While the Samaroos have achieved litigation success, their fight appears to be ongoing. The Tax Court of Canada shows their tax appeals as active. Granted, there is a lower threshold of proof in the Tax Court (beyond a reasonable doubt) which favours the Minister. The taxpayers also have the additional challenge to demolish the Minister’s assumptions. Nevertheless, it will be interesting to see how, and if, the parties move forward with the tax court litigation.

By way of additional commentary, there was an earlier BC Supreme Court motion in this litigation (see 2016 BCSC 531). The Court ordered the taxpayers be released from the implied undertaking rule in respect of the information and documents provided by the Crown. Consequently, the Samaroos may attempt to rely on this information and documentation in the Tax Court proceedings (subject to evidentiary rulings of the Tax Court). More broadly, should individuals unfortunately have companion criminal and civil tax matters, their representatives should be alive to such considerations.

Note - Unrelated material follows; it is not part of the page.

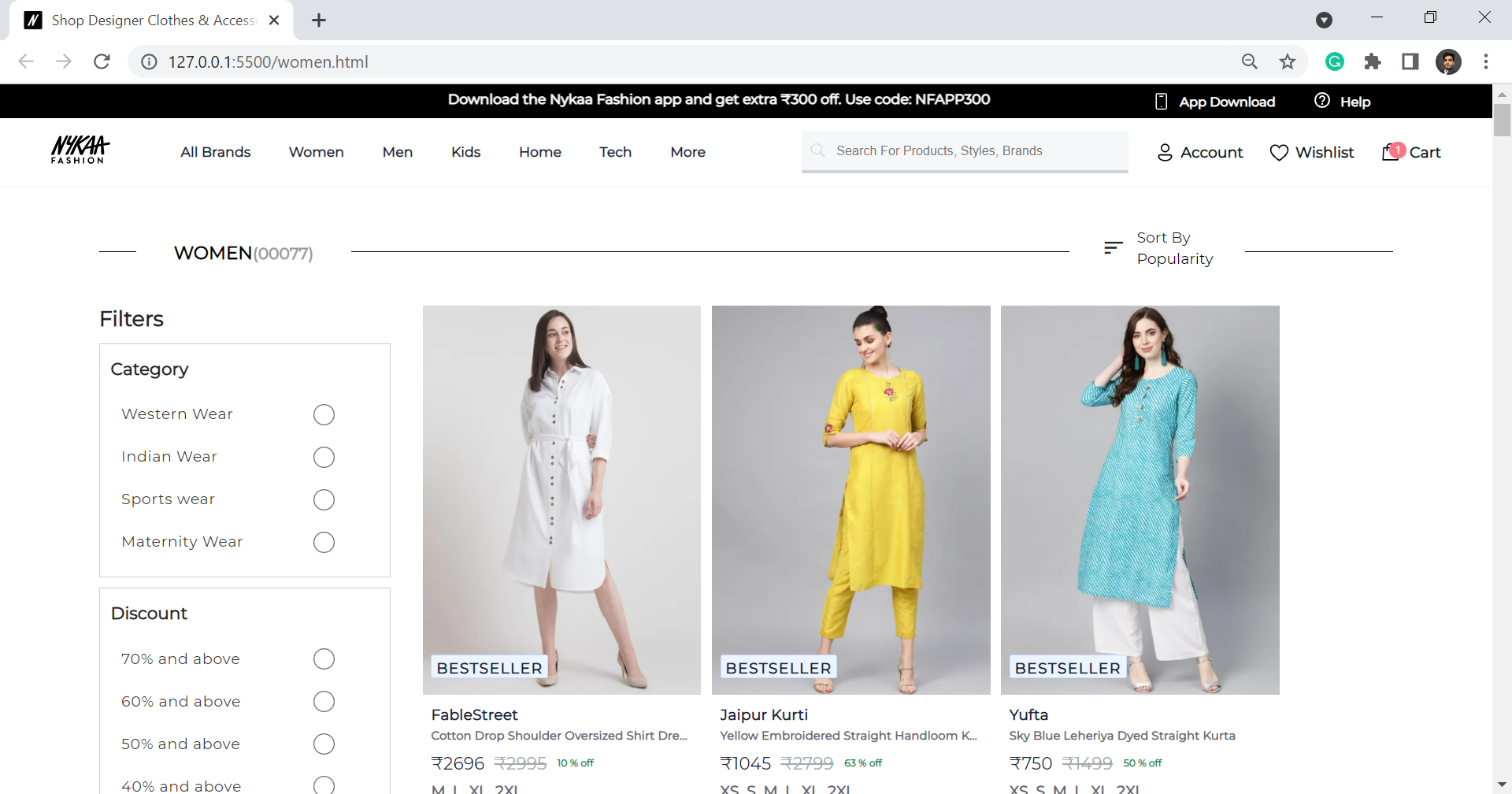The width and height of the screenshot is (1512, 794).
Task: Open the Kids section
Action: click(465, 152)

In closing, some tax practitioners lament that they regularly face inappropriate behavior from the Audit division of the CRA. In this respect, some indicate a preference to move tax disputes straight to Appeals as soon as they can. It is questionable whether this is an appropriate strategy. Doing this serves to defeat a level of review designed by Parliament as a safeguard for taxpayers. Nevertheless, we can be certain that there are many CRA professionals of the highest quality who devote their careers to serving Canada. We can expect that they understand the recriminations levelled by the provincial court — and are concerned and alive to the judicial reference with respect to an “unfortunate culture within the CRA.”